--- Pixel coordinate grounding data ---

================================

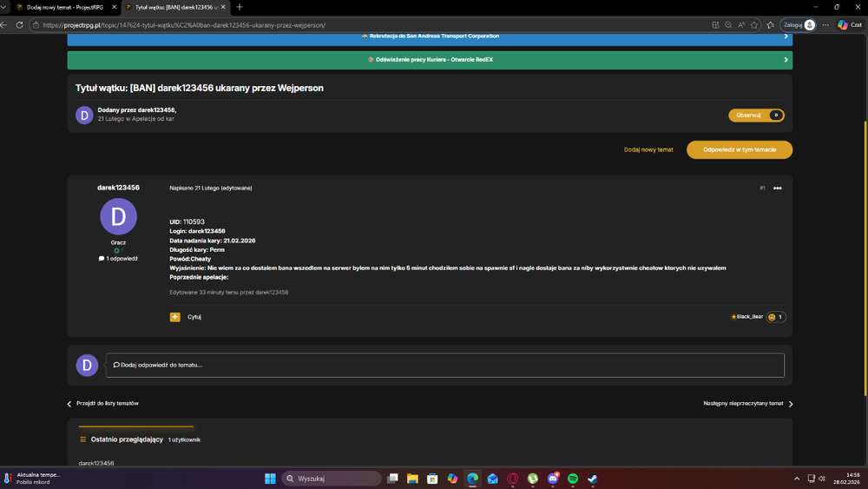Open Spotify from the taskbar

[x=573, y=479]
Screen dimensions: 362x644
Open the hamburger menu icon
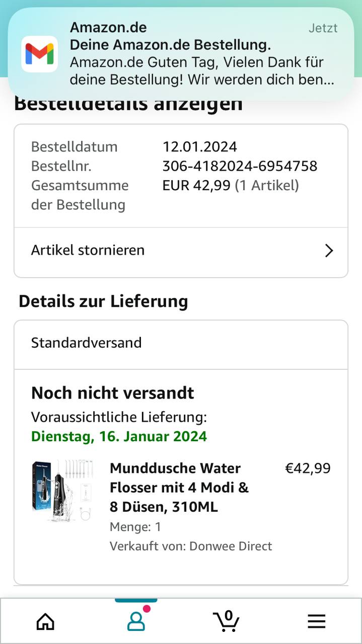tap(316, 621)
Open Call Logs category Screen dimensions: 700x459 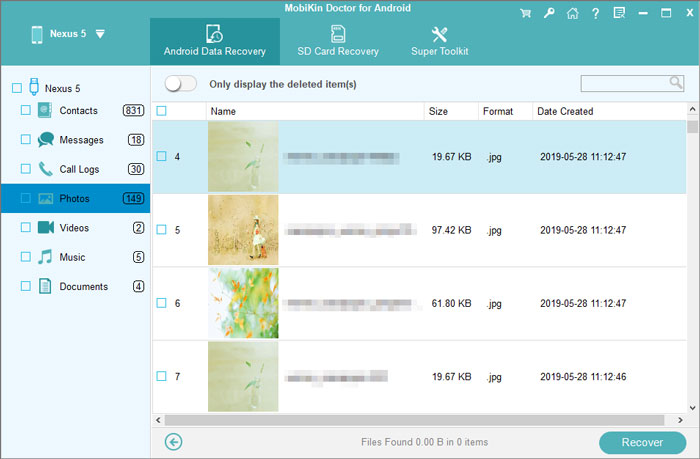pyautogui.click(x=78, y=169)
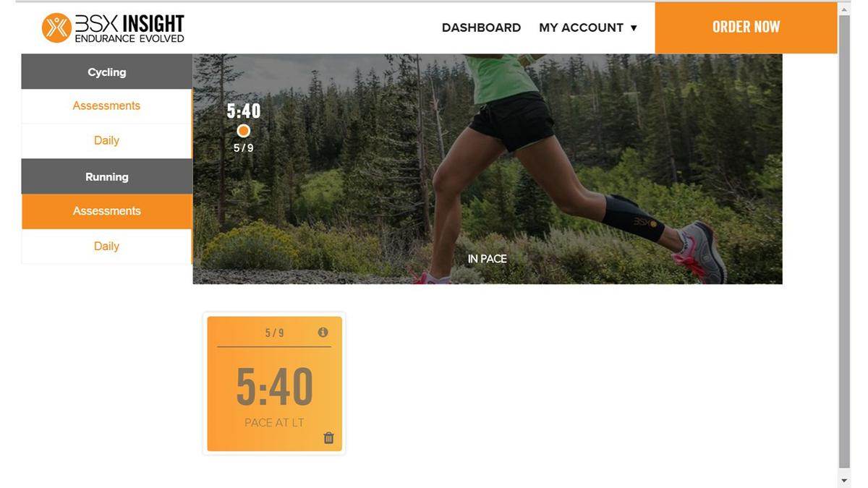Screen dimensions: 868x488
Task: Open Cycling Assessments in the sidebar
Action: 106,106
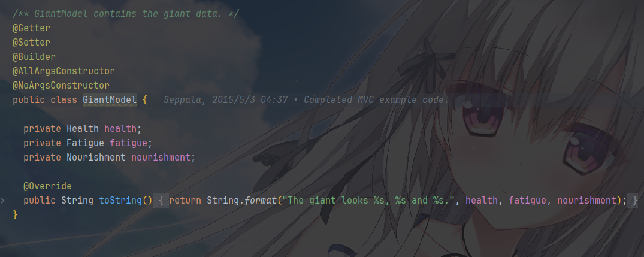Screen dimensions: 644x257
Task: Place the cursor on the @Getter annotation
Action: tap(31, 28)
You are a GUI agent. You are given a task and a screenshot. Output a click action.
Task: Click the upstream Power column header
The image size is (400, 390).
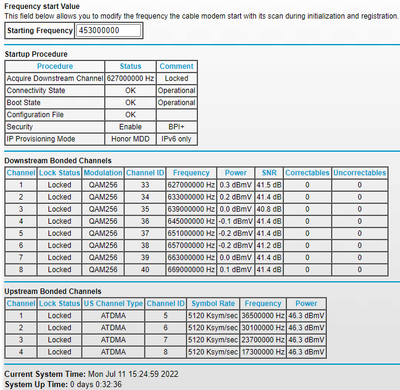pos(306,303)
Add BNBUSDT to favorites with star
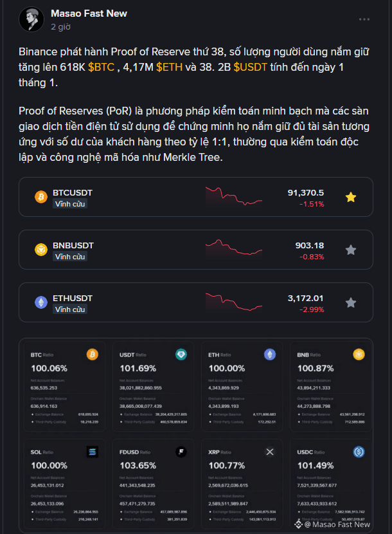This screenshot has height=534, width=392. click(x=350, y=250)
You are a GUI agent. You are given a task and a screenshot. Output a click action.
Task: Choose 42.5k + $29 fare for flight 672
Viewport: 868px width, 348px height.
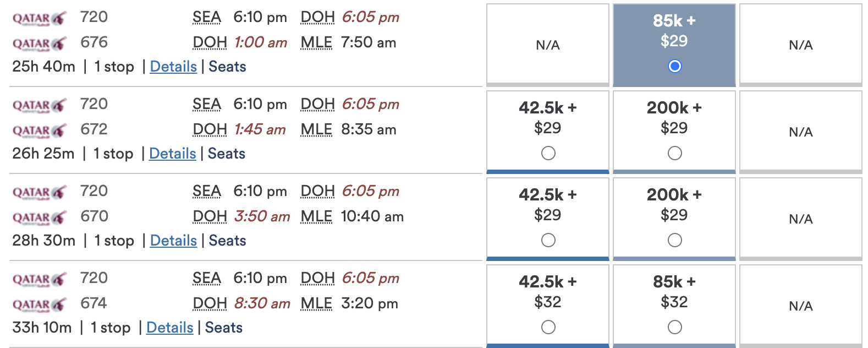(548, 153)
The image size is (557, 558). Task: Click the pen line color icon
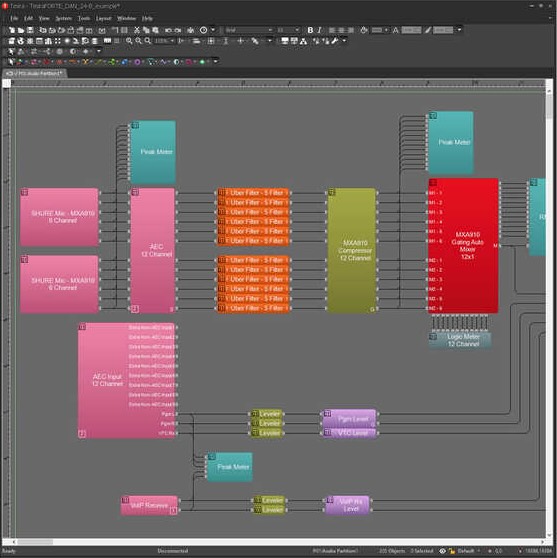tap(427, 30)
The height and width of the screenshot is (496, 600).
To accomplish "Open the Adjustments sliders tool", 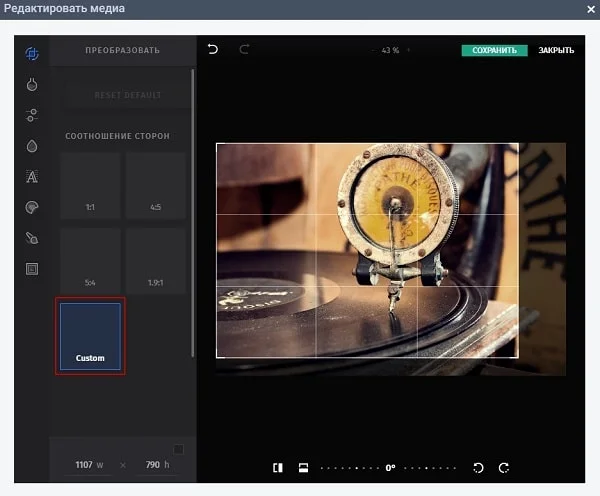I will point(32,115).
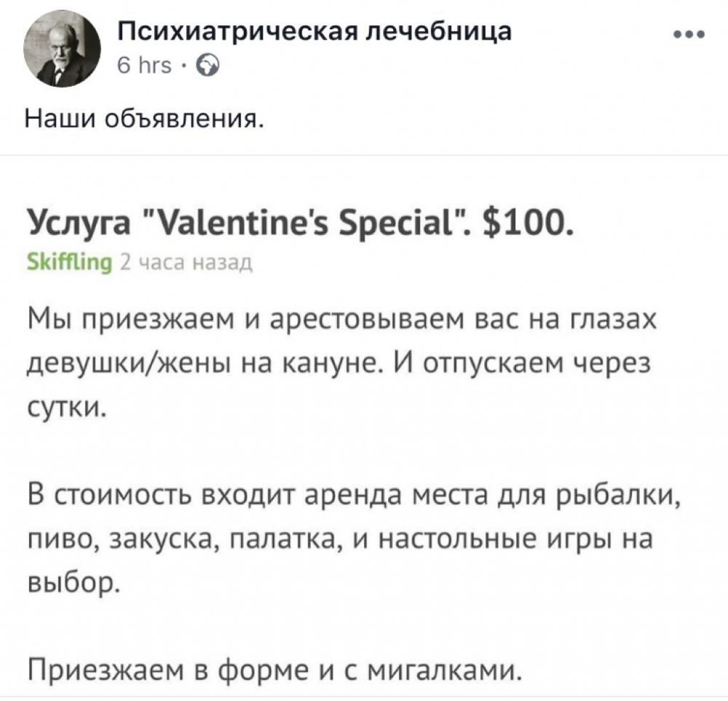This screenshot has width=728, height=701.
Task: Click the "2 часа назад" timestamp
Action: pyautogui.click(x=186, y=263)
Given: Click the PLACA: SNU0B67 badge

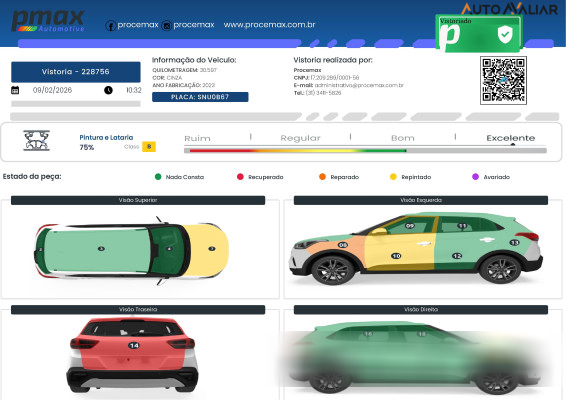Looking at the screenshot, I should tap(200, 97).
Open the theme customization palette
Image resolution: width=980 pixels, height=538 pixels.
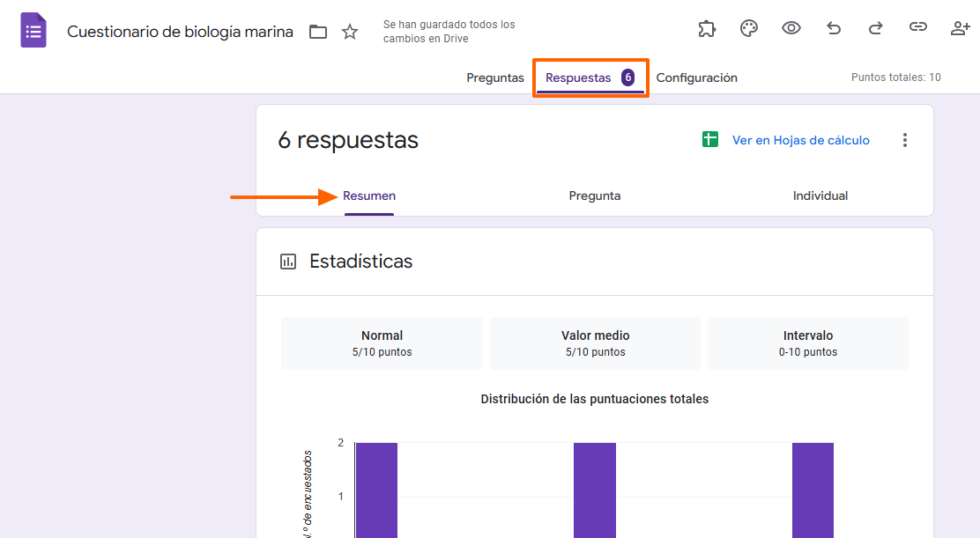[748, 28]
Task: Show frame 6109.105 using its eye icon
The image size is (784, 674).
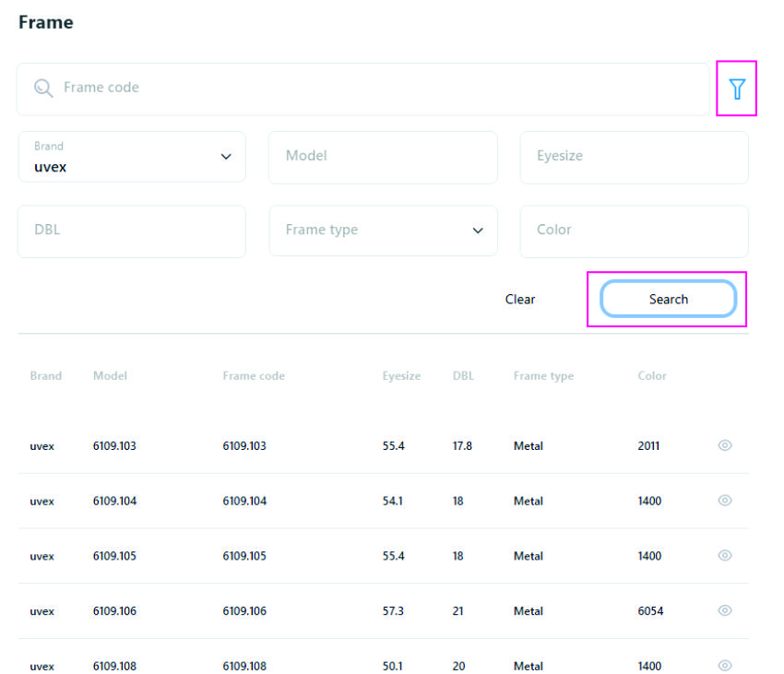Action: pyautogui.click(x=725, y=556)
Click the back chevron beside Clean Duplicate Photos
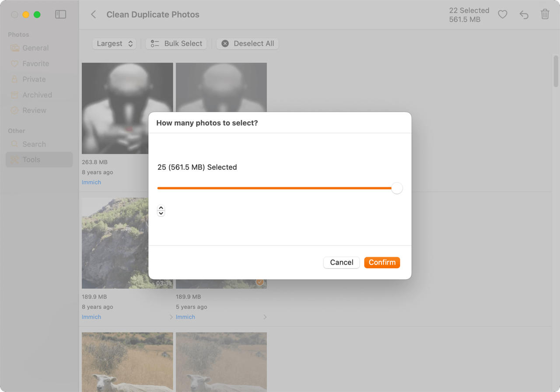The height and width of the screenshot is (392, 560). click(93, 14)
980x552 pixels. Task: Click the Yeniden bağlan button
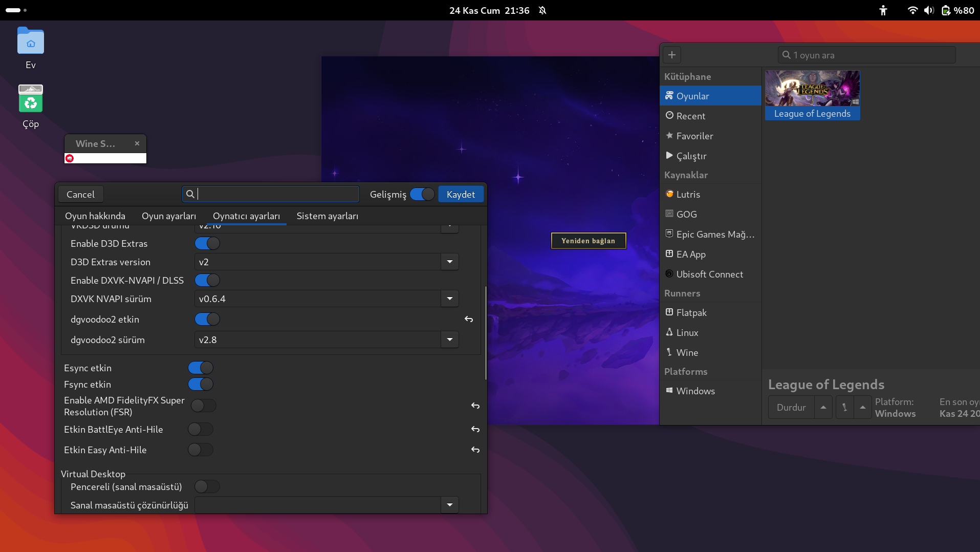point(588,241)
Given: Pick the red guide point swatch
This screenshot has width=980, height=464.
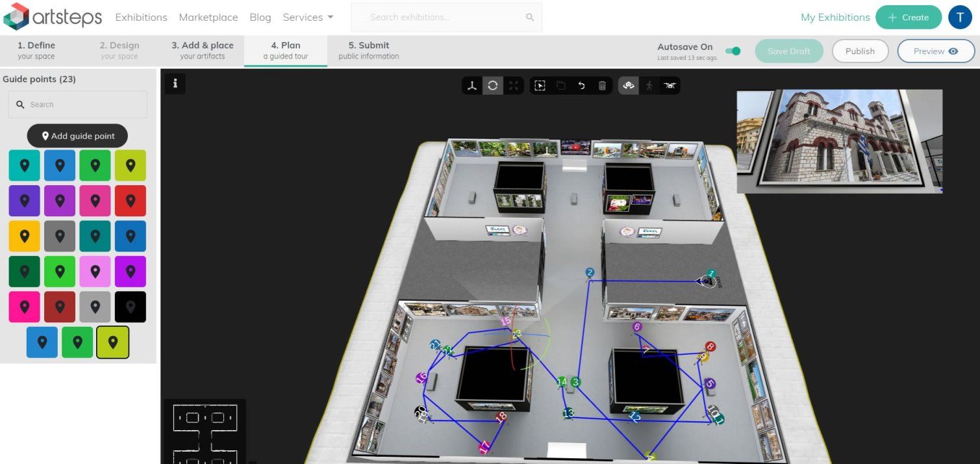Looking at the screenshot, I should [x=130, y=201].
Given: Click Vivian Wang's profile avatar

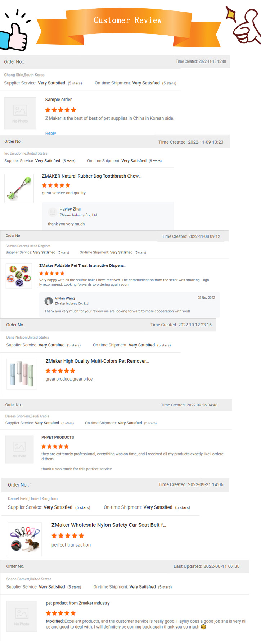Looking at the screenshot, I should click(x=49, y=301).
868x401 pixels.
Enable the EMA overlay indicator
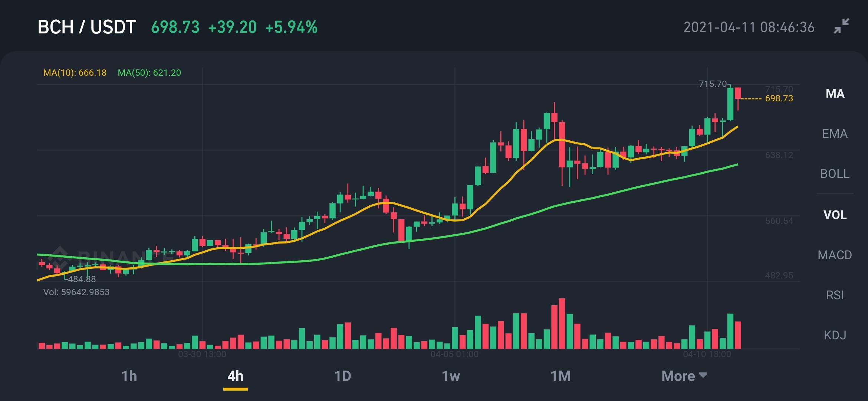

================================

--- Task to complete ---
The range runs from the line containing "Given: Click Vivian Wang's profile avatar" through the end of the entries; print those lines exactly and leave the pictures out.

--- Solved problem ---
Given: Click Vivian Wang's profile avatar

Looking at the screenshot, I should click(x=49, y=301).
868x401 pixels.
Enable the EMA overlay indicator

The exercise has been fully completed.